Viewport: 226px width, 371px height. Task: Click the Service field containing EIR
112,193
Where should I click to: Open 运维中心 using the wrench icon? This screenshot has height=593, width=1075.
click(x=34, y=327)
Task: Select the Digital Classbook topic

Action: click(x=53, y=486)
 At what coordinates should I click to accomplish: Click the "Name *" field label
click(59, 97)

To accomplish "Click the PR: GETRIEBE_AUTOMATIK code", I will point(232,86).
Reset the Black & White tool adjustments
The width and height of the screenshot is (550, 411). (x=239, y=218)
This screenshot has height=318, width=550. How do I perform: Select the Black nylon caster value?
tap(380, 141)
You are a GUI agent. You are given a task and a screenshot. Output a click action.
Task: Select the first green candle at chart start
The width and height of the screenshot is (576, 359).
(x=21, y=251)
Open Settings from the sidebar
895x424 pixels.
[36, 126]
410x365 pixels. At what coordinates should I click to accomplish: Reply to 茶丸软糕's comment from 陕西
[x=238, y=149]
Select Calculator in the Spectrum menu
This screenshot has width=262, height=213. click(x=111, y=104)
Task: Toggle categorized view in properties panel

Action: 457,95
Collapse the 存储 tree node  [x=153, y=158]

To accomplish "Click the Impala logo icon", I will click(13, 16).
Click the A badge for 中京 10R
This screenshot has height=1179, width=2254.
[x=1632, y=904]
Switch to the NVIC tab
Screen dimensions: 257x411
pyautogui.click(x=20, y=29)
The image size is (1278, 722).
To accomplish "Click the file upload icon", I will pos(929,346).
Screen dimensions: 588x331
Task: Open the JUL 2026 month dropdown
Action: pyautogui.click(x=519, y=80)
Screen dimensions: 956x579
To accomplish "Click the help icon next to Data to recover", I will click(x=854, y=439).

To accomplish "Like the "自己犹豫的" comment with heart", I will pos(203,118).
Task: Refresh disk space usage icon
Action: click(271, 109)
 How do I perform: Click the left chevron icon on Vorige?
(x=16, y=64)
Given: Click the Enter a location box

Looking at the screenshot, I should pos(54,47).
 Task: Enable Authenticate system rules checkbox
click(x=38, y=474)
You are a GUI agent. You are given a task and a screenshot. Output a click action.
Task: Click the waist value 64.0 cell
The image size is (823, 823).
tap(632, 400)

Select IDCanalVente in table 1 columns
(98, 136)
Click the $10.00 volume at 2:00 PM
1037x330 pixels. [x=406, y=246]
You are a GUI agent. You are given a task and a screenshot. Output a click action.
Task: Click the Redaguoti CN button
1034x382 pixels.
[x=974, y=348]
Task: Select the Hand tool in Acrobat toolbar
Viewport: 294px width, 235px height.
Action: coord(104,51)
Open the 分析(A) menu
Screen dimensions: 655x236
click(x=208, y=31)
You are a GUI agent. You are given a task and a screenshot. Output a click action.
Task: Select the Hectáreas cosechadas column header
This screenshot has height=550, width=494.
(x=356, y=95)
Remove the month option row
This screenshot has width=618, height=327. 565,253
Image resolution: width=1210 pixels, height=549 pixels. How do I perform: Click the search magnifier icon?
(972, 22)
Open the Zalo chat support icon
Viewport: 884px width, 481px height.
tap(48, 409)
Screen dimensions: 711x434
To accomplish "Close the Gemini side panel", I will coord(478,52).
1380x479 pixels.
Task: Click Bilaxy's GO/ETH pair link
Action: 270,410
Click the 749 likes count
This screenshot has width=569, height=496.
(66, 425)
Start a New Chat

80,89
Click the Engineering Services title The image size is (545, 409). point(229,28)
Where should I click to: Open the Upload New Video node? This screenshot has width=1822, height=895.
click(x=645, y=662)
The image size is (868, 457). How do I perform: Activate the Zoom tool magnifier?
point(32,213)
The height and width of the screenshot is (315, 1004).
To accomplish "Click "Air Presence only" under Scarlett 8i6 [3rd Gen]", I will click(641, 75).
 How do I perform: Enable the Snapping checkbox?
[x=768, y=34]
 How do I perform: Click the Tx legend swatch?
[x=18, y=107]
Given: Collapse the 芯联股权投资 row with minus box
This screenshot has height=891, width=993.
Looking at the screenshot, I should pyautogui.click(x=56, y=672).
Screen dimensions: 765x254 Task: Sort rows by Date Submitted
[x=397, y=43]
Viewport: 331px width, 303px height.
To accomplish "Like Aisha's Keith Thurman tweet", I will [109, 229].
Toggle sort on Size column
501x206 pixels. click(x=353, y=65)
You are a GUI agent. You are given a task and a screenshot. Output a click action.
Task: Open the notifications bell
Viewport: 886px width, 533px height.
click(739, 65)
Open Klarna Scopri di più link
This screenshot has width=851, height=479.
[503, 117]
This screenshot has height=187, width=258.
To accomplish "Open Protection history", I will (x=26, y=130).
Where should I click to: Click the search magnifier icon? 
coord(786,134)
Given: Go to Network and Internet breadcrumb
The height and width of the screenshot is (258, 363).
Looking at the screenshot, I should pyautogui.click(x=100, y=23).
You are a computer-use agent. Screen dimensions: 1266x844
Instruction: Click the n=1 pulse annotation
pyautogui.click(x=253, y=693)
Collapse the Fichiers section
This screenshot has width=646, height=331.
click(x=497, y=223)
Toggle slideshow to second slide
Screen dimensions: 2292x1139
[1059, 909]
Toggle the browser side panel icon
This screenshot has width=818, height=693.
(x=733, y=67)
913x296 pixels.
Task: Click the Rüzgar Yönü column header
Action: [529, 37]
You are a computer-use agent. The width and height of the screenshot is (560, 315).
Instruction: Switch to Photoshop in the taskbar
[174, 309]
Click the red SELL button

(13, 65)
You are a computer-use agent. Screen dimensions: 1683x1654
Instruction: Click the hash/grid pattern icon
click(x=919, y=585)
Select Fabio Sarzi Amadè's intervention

What you have to do — Once the line with "Toggle the browser side panel icon" is found, transcribe it and each line after it through the final line of the entries, exactly and only.

Answer to this task —
Toggle the browser side panel icon
This screenshot has width=818, height=693.
(x=733, y=67)
913x296 pixels.
Task: Click the Rüzgar Yönü column header
Action: [529, 37]
You are a computer-use agent. The width and height of the screenshot is (560, 315).
Instruction: Switch to Photoshop in the taskbar
[174, 309]
Click the red SELL button

(13, 65)
You are a computer-use agent. Screen dimensions: 1683x1654
Instruction: Click the hash/grid pattern icon
click(x=919, y=585)
Select Fabio Sarzi Amadè's intervention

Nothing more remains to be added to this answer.